_Data to use_
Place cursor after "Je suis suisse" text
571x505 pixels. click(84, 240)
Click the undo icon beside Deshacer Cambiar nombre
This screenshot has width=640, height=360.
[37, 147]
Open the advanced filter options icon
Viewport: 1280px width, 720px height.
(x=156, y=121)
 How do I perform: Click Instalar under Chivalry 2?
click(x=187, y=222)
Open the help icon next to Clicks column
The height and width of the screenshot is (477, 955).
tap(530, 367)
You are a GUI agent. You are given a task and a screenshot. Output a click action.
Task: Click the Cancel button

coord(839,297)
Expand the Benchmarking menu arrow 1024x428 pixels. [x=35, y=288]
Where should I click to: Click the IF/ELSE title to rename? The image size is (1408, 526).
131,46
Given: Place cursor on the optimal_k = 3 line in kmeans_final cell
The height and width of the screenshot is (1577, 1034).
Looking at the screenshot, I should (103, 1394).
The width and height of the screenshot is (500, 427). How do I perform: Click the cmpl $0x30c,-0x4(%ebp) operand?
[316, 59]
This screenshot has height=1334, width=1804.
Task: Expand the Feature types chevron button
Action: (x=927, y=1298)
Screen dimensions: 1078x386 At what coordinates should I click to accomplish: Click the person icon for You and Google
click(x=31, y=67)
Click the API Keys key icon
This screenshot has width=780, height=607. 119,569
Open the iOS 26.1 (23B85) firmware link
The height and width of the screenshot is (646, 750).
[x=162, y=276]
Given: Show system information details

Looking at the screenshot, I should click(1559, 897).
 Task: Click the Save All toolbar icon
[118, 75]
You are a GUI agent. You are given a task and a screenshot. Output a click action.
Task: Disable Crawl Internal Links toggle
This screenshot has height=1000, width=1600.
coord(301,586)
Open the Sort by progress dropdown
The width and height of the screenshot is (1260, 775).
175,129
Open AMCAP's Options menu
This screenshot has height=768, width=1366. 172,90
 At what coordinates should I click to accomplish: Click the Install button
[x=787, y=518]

_Task prompt_
Copy out every one of the entries above word for word, with nothing changed.

_Solution for this exercise_
Place cursor after "Je suis suisse" text
571x505 pixels. click(84, 240)
Click the undo icon beside Deshacer Cambiar nombre
This screenshot has width=640, height=360.
[37, 147]
Open the advanced filter options icon
Viewport: 1280px width, 720px height.
(x=156, y=121)
 How do I perform: Click Instalar under Chivalry 2?
click(x=187, y=222)
Open the help icon next to Clicks column
The height and width of the screenshot is (477, 955).
tap(530, 367)
You are a GUI agent. You are given a task and a screenshot. Output a click action.
Task: Click the Cancel button

coord(839,297)
Expand the Benchmarking menu arrow 1024x428 pixels. [x=35, y=288]
Where should I click to: Click the IF/ELSE title to rename? The image size is (1408, 526).
131,46
Given: Place cursor on the optimal_k = 3 line in kmeans_final cell
The height and width of the screenshot is (1577, 1034).
Looking at the screenshot, I should (103, 1394).
The width and height of the screenshot is (500, 427). How do I perform: Click the cmpl $0x30c,-0x4(%ebp) operand?
[316, 59]
This screenshot has height=1334, width=1804.
Task: Expand the Feature types chevron button
Action: (x=927, y=1298)
Screen dimensions: 1078x386 At what coordinates should I click to accomplish: Click the person icon for You and Google
click(x=31, y=67)
Click the API Keys key icon
This screenshot has width=780, height=607. 119,569
Open the iOS 26.1 (23B85) firmware link
The height and width of the screenshot is (646, 750).
[x=162, y=276]
Given: Show system information details

Looking at the screenshot, I should click(1559, 897).
 Task: Click the Save All toolbar icon
[118, 75]
You are a GUI agent. You are given a task and a screenshot. Output a click action.
Task: Disable Crawl Internal Links toggle
This screenshot has height=1000, width=1600.
coord(301,586)
Open the Sort by progress dropdown
The width and height of the screenshot is (1260, 775).
175,129
Open AMCAP's Options menu
This screenshot has height=768, width=1366. 172,90
 At what coordinates should I click to accomplish: Click the Install button
[x=787, y=518]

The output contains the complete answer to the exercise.